Ser é ser além do humano. Ser homem não dá certo, ser homem tem sido um constrangimento. O desconhecido nos aguarda, mas sinto que esse desconhecido é uma totalização e será a verdadeira humanização pela qual ansiamos. Estou falando da morte? não, da vida. Não é um estado de felicidade, é um estado de contato.
Ah, não penses que tudo isso me nauseia, acho inclusive tão chato que me torna impaciente. É que se parece com o paraíso, onde nem sequer posso imaginar o que eu faria, pois só posso me imaginar pensando e sentindo, dois atributos de se ser, e não consigo me imaginar apenas sendo, e prescindindo do resto. Apenas ser – isso me daria uma falta enorme do que fazer.
O que estou sentindo agora é uma alegria. Através da barata viva estou entendendo que também eu sou o que é vivo. Ser vivo é um estágio muito alto, é alguma coisa que só agora alcancei. É um tal alto equilíbrio instável que sei que não vou poder ficar sabendo desse equilíbrio por muito tempo – a graça da paixão é curta.
Me entristeceu um pouco você não gostar do título, O lustre. Exatamente pelo que você não gostou, pela pobreza dele, é que eu gosto. Nunca consegui mesmo convencer você de que eu sou pobre [...]; infelizmente, quanto mais pobre, com mais enfeites me enfeito. No dia em que eu conseguir uma forma tão pobre quanto eu o sou por dentro, em vez de carta, parece que já lhe disse, você recebe uma caixinha cheia de pó de Clarice.
Que esforço eu faço para ser eu mesma. Luto contra uma maré em nau onde só cabem meus dois pés em frágil equilíbrio ameaçado.
Quero pegar, sentir, tocar, ser. E tudo isso já faz parte de um todo, de um mistério. Sou uma só. (...) Sou um ser. E deixo que você seja. Isso lhe assusta? Creio que sim. Mas vale a pena.

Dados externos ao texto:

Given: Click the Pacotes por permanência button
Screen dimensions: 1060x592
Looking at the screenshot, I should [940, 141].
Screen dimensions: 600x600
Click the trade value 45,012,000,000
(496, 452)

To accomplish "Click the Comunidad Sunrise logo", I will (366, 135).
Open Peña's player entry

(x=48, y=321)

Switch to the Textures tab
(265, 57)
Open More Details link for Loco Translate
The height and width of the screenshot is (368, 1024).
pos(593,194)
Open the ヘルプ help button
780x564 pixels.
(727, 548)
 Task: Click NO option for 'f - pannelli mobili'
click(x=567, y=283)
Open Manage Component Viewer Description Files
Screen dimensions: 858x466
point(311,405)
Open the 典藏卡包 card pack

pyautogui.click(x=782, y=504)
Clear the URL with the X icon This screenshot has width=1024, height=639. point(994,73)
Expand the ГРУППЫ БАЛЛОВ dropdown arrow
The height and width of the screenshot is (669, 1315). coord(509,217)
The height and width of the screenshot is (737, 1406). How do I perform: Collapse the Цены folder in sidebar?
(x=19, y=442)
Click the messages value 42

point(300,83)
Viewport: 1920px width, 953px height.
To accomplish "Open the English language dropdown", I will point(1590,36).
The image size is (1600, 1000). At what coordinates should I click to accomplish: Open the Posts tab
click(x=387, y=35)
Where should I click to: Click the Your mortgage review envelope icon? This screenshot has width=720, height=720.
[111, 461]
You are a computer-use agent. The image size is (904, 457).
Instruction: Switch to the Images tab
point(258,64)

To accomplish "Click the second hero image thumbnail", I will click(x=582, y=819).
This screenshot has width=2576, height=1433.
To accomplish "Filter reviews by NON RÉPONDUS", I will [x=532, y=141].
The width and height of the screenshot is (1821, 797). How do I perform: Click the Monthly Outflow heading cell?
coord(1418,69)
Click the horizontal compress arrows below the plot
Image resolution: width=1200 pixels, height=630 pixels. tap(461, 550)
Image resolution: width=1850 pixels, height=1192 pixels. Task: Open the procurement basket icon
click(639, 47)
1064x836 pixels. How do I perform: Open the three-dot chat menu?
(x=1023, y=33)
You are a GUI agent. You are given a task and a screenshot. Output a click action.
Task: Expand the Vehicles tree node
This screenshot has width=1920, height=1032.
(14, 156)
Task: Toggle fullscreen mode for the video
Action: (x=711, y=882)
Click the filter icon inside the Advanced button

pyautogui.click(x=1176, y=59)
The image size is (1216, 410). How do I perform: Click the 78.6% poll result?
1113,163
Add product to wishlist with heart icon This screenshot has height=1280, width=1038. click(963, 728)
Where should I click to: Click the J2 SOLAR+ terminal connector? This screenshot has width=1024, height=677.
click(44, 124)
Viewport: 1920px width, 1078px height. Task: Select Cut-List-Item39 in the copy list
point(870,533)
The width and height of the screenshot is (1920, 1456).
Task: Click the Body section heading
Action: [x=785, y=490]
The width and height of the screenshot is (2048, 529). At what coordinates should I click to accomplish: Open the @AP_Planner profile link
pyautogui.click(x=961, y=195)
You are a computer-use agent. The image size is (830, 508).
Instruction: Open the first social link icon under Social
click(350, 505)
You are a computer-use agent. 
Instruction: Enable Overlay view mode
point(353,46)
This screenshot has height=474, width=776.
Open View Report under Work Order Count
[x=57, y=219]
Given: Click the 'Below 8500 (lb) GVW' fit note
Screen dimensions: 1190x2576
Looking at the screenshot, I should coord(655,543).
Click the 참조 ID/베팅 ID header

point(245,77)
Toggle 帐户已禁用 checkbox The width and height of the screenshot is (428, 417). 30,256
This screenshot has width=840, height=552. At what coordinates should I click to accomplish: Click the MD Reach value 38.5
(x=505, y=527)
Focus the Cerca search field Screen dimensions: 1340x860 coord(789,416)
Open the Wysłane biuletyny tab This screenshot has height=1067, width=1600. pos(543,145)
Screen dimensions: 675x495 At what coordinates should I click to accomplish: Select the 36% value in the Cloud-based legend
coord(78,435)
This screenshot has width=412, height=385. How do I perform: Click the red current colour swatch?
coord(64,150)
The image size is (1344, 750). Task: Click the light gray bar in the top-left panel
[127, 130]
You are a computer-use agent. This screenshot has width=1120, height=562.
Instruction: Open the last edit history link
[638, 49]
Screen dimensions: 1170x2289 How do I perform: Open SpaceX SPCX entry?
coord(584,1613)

Ultrapassar a dor é a pior crueldade. E eu tenho medo disso, eu que sou extremamente moral. Mas agora sei que tenho de ter uma coragem muito maior: a de ter uma outra moral, tão isenta que eu mesma não a entenda e que me assuste.
E sou rancorosa. Um dia um casal me convidou para almoçar no domingo. E no sábado de tarde, assim, à última hora, me avisaram que o almoço não podia ser porque tinham que almoçar com um homem estrangeiro muito importante. Por que não me convidaram também? por que me deixaram sozinha no domingo? Então me vinguei. Não sou boazinha. Não os procurei mais. E não aceitarei mais convite deles. Pão pão, queijo queijo.
Sei que eu mesma não presto. Mas eu te digo: eu nasci para não me submeter; e se houver essa palavra, para submeter os outros. Não sei porque nasceu em mim desde sempre a ideia profunda de que sem ser a única nada é possível. Talvez minha forma de amor seja nunca amar senão as pessoas de quem eu nada queira esperar e ser amada.
Eu só pensava: eu não valho tanto. Daí a pouco já estava pensando: e eu que não sabia que valia tanto.